The other sure sign of victory was the stream of walking wounded and the prisoners moving back across the plain in little groups slowly finding their way to the rear, the wounded acting as guards for the prisoners, and the prisoners supporting the wounded to the aid station. Meanwhile the stretcher-bearers followed the advancing waves in search of the more seriously wounded, and as they found them they carried them to the nearest road where in groups on litters, or on blankets over rifles, they waited the first caisson, slat wagon, or empty ambulance going to the rear. And for many it was a long wait that day. There had been no time to arrange for extra ambulances, and the division had to use its ambulances not only to gather the wounded forward, but also to transport them back to the railroad where the train lay to take them to southern France. But, though the delays were long, there was never a murmur of protest from those white, drawn faces of the wounded as they lay there in the hot glare of the July sun on the flat plateau.

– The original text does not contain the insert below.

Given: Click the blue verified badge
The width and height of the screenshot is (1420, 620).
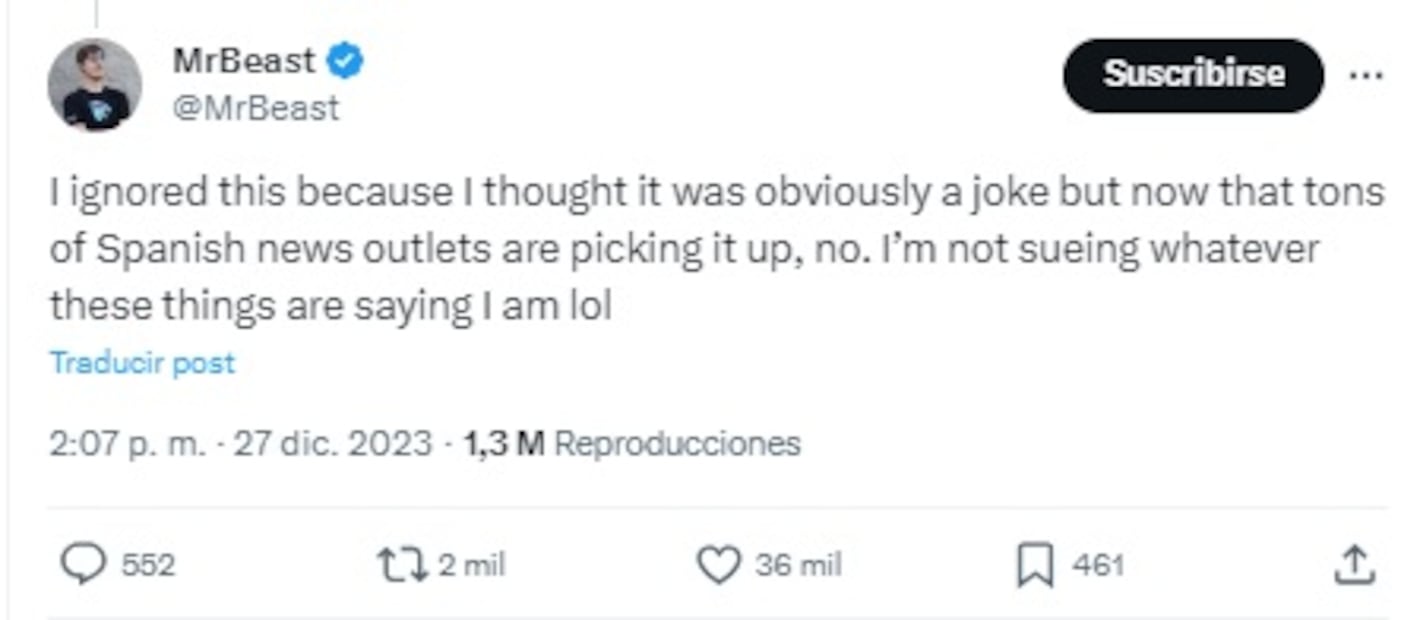Looking at the screenshot, I should 346,62.
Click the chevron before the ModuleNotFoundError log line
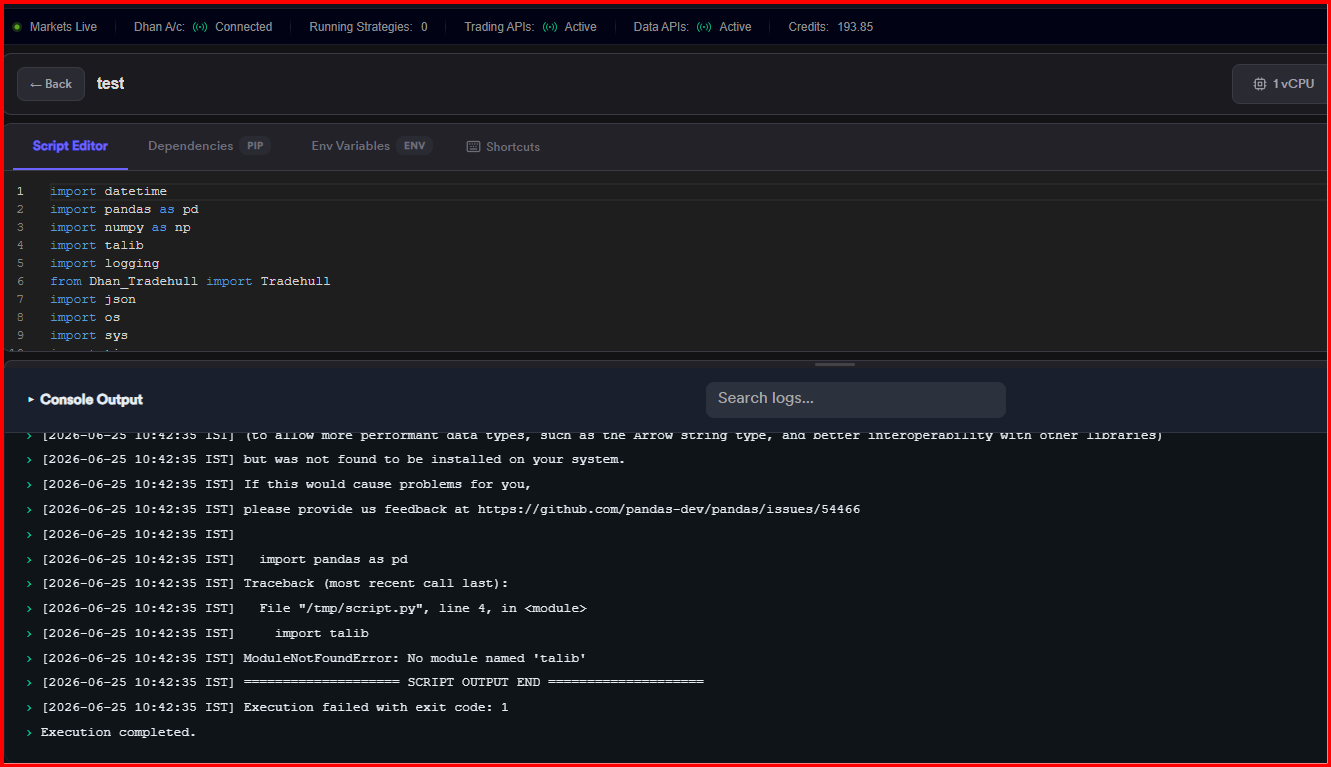The height and width of the screenshot is (767, 1331). click(30, 658)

By noon of the first day, the Allies had advanced across that great plateau, half the distance to Soissons. Apparently the German defenders had been caught unawares, and the Allied infantry had broken through. Everywhere the line was advancing swiftly, and meeting practically no resistance. It was just possible that the break through had been complete. If so, the entire German garrison of this sector had either been captured or killed. The total tally of prisoners seemed to warrant this assumption. They came pouring in to the divisional headquarters in great columns, and as the divisions had flashed back the news, the conviction grew that the Allies had pierced the main battle front. If this were the case, then here was the great opportunity for cavalry to go in and roll up the flanks. Therefore, General Mangin decided to send in his army reserves, two regiments of Cuirassiers, the elite of the French cavalry. One regiment was to charge through the advancing lines of the 1st Division, while the other went similarly through the 2nd Division.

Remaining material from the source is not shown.